== INPUT FOR THIS TASK

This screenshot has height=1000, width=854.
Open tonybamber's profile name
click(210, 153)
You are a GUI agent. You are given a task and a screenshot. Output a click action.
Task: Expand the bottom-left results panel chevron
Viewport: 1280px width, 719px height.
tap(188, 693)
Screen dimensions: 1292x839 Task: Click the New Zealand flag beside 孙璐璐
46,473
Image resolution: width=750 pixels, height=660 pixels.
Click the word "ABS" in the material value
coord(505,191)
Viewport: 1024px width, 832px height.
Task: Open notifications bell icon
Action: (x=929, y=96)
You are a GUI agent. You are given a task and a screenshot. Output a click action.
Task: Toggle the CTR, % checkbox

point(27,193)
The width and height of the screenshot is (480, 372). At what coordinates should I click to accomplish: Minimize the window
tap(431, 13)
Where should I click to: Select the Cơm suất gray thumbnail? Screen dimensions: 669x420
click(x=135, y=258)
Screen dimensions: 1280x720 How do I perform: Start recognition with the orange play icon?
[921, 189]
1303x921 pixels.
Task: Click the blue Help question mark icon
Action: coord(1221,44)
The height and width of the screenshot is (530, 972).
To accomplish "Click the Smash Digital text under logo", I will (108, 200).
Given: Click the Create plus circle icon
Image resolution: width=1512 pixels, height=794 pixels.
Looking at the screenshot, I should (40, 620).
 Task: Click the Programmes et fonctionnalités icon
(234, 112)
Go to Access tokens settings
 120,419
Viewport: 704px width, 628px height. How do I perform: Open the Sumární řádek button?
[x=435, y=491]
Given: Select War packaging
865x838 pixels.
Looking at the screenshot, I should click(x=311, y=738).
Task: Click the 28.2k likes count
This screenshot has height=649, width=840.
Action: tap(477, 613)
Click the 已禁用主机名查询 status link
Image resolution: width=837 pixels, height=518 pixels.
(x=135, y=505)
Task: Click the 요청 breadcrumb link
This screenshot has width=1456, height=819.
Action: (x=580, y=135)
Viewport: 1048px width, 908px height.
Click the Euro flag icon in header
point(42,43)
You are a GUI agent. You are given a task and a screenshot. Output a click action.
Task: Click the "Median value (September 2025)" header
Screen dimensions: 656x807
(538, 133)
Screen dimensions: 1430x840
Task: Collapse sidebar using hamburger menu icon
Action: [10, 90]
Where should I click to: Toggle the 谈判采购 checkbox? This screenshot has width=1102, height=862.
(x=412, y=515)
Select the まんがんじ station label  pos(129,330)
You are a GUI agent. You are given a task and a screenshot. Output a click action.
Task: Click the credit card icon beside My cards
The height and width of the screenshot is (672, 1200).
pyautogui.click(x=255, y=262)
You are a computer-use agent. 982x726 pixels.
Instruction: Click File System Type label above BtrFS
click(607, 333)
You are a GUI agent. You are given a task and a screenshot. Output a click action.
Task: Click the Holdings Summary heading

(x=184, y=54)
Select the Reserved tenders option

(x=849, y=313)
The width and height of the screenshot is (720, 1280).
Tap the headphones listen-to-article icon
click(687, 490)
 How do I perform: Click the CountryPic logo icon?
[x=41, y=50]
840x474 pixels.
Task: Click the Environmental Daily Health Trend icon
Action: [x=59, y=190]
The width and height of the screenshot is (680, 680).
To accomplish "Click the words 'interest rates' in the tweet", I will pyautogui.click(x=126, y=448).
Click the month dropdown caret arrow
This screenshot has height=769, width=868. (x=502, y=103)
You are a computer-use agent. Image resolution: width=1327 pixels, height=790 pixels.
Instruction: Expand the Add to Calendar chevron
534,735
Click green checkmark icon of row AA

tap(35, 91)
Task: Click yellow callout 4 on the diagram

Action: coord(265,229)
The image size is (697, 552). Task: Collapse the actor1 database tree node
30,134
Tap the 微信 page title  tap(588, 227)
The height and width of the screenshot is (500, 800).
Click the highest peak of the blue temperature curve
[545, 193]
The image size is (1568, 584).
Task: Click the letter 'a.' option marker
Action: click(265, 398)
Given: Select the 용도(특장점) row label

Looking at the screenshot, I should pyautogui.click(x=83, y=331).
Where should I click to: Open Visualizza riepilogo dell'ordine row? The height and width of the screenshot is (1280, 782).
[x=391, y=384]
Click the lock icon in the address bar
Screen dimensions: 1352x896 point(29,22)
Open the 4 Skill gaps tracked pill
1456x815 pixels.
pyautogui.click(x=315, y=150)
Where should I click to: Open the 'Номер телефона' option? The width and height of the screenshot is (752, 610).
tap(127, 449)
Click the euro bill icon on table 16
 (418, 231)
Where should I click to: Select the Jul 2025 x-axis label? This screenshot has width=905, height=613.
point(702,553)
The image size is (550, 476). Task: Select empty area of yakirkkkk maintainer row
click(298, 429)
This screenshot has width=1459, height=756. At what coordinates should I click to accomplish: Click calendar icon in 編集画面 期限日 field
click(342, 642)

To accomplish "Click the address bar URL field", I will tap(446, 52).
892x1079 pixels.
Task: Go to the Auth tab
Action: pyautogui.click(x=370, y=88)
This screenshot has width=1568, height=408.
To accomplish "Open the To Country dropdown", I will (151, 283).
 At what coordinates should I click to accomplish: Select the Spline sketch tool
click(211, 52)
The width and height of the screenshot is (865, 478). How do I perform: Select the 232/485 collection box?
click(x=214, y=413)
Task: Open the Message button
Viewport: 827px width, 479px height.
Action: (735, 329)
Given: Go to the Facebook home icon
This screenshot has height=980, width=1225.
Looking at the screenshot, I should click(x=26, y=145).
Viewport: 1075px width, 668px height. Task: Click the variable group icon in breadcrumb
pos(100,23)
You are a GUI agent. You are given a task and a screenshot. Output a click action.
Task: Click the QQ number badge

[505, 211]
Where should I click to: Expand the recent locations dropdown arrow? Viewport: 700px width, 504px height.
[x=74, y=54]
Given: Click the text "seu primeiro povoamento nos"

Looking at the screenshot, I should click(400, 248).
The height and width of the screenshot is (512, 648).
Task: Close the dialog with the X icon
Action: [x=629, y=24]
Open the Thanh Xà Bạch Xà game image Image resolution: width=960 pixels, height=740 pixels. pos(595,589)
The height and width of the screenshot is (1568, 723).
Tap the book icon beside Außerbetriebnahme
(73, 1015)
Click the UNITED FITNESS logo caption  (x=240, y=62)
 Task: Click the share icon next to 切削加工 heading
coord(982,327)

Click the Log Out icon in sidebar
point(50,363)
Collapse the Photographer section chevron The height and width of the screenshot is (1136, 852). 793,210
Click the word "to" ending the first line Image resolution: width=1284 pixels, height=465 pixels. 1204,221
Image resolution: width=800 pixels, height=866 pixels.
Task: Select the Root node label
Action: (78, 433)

====

WHAT IS EXPECTED
Line by line, set down the material exactly as given.

RESPONSE
This screenshot has height=1000, width=854.
Open tonybamber's profile name
click(210, 153)
You are a GUI agent. You are given a task and a screenshot. Output a click action.
Task: Expand the bottom-left results panel chevron
Viewport: 1280px width, 719px height.
tap(188, 693)
Screen dimensions: 1292x839 Task: Click the New Zealand flag beside 孙璐璐
46,473
Image resolution: width=750 pixels, height=660 pixels.
Click the word "ABS" in the material value
coord(505,191)
Viewport: 1024px width, 832px height.
Task: Open notifications bell icon
Action: (x=929, y=96)
You are a GUI agent. You are given a task and a screenshot. Output a click action.
Task: Toggle the CTR, % checkbox

point(27,193)
The width and height of the screenshot is (480, 372). At what coordinates should I click to accomplish: Minimize the window
tap(431, 13)
Where should I click to: Select the Cơm suất gray thumbnail? Screen dimensions: 669x420
click(x=135, y=258)
Screen dimensions: 1280x720 How do I perform: Start recognition with the orange play icon?
[921, 189]
1303x921 pixels.
Task: Click the blue Help question mark icon
Action: coord(1221,44)
The height and width of the screenshot is (530, 972).
To accomplish "Click the Smash Digital text under logo", I will (108, 200).
Given: Click the Create plus circle icon
Image resolution: width=1512 pixels, height=794 pixels.
Looking at the screenshot, I should (40, 620).
 Task: Click the Programmes et fonctionnalités icon
(234, 112)
Go to Access tokens settings
 120,419
Viewport: 704px width, 628px height. How do I perform: Open the Sumární řádek button?
[x=435, y=491]
Given: Select War packaging
865x838 pixels.
Looking at the screenshot, I should click(x=311, y=738).
Task: Click the 28.2k likes count
This screenshot has height=649, width=840.
Action: tap(477, 613)
Click the 已禁用主机名查询 status link
Image resolution: width=837 pixels, height=518 pixels.
(x=135, y=505)
Task: Click the 요청 breadcrumb link
This screenshot has width=1456, height=819.
Action: (x=580, y=135)
Viewport: 1048px width, 908px height.
Click the Euro flag icon in header
point(42,43)
You are a GUI agent. You are given a task and a screenshot. Output a click action.
Task: Click the "Median value (September 2025)" header
Screen dimensions: 656x807
(538, 133)
Screen dimensions: 1430x840
Task: Collapse sidebar using hamburger menu icon
Action: [10, 90]
Where should I click to: Toggle the 谈判采购 checkbox? This screenshot has width=1102, height=862.
(x=412, y=515)
Select the まんがんじ station label  pos(129,330)
You are a GUI agent. You are given a task and a screenshot. Output a click action.
Task: Click the credit card icon beside My cards
The height and width of the screenshot is (672, 1200).
pyautogui.click(x=255, y=262)
You are a computer-use agent. 982x726 pixels.
Instruction: Click File System Type label above BtrFS
click(607, 333)
You are a GUI agent. You are given a task and a screenshot. Output a click action.
Task: Click the Holdings Summary heading

(x=184, y=54)
Select the Reserved tenders option

(x=849, y=313)
The width and height of the screenshot is (720, 1280).
Tap the headphones listen-to-article icon
click(687, 490)
 How do I perform: Click the CountryPic logo icon?
[x=41, y=50]
840x474 pixels.
Task: Click the Environmental Daily Health Trend icon
Action: [x=59, y=190]
The width and height of the screenshot is (680, 680).
To accomplish "Click the words 'interest rates' in the tweet", I will pyautogui.click(x=126, y=448).
Click the month dropdown caret arrow
This screenshot has height=769, width=868. (x=502, y=103)
You are a computer-use agent. Image resolution: width=1327 pixels, height=790 pixels.
Instruction: Expand the Add to Calendar chevron
534,735
Click green checkmark icon of row AA

tap(35, 91)
Task: Click yellow callout 4 on the diagram

Action: coord(265,229)
The image size is (697, 552). Task: Collapse the actor1 database tree node
30,134
Tap the 微信 page title  tap(588, 227)
The height and width of the screenshot is (500, 800).
Click the highest peak of the blue temperature curve
[545, 193]
The image size is (1568, 584).
Task: Click the letter 'a.' option marker
Action: click(265, 398)
Given: Select the 용도(특장점) row label

Looking at the screenshot, I should pyautogui.click(x=83, y=331).
Where should I click to: Open Visualizza riepilogo dell'ordine row? The height and width of the screenshot is (1280, 782).
[x=391, y=384]
Click the lock icon in the address bar
Screen dimensions: 1352x896 point(29,22)
Open the 4 Skill gaps tracked pill
1456x815 pixels.
pyautogui.click(x=315, y=150)
Where should I click to: Open the 'Номер телефона' option? The width and height of the screenshot is (752, 610).
tap(127, 449)
Click the euro bill icon on table 16
 (418, 231)
Where should I click to: Select the Jul 2025 x-axis label? This screenshot has width=905, height=613.
point(702,553)
The image size is (550, 476). Task: Select empty area of yakirkkkk maintainer row
click(298, 429)
This screenshot has width=1459, height=756. At what coordinates should I click to accomplish: Click calendar icon in 編集画面 期限日 field
click(342, 642)

To accomplish "Click the address bar URL field", I will tap(446, 52).
892x1079 pixels.
Task: Go to the Auth tab
Action: pyautogui.click(x=370, y=88)
This screenshot has width=1568, height=408.
To accomplish "Open the To Country dropdown", I will (151, 283).
 At what coordinates should I click to accomplish: Select the Spline sketch tool
click(211, 52)
The width and height of the screenshot is (865, 478). How do I perform: Select the 232/485 collection box?
click(x=214, y=413)
Task: Open the Message button
Viewport: 827px width, 479px height.
Action: (735, 329)
Given: Go to the Facebook home icon
This screenshot has height=980, width=1225.
Looking at the screenshot, I should click(x=26, y=145).
Viewport: 1075px width, 668px height. Task: Click the variable group icon in breadcrumb
pos(100,23)
You are a GUI agent. You are given a task and a screenshot. Output a click action.
Task: Click the QQ number badge

[505, 211]
Where should I click to: Expand the recent locations dropdown arrow? Viewport: 700px width, 504px height.
[x=74, y=54]
Given: Click the text "seu primeiro povoamento nos"

Looking at the screenshot, I should click(400, 248).
The height and width of the screenshot is (512, 648).
Task: Close the dialog with the X icon
Action: [x=629, y=24]
Open the Thanh Xà Bạch Xà game image Image resolution: width=960 pixels, height=740 pixels. pos(595,589)
The height and width of the screenshot is (1568, 723).
Tap the book icon beside Außerbetriebnahme
(73, 1015)
Click the UNITED FITNESS logo caption  (x=240, y=62)
 Task: Click the share icon next to 切削加工 heading
coord(982,327)

Click the Log Out icon in sidebar
point(50,363)
Collapse the Photographer section chevron The height and width of the screenshot is (1136, 852). 793,210
Click the word "to" ending the first line Image resolution: width=1284 pixels, height=465 pixels. 1204,221
Image resolution: width=800 pixels, height=866 pixels.
Task: Select the Root node label
Action: (78, 433)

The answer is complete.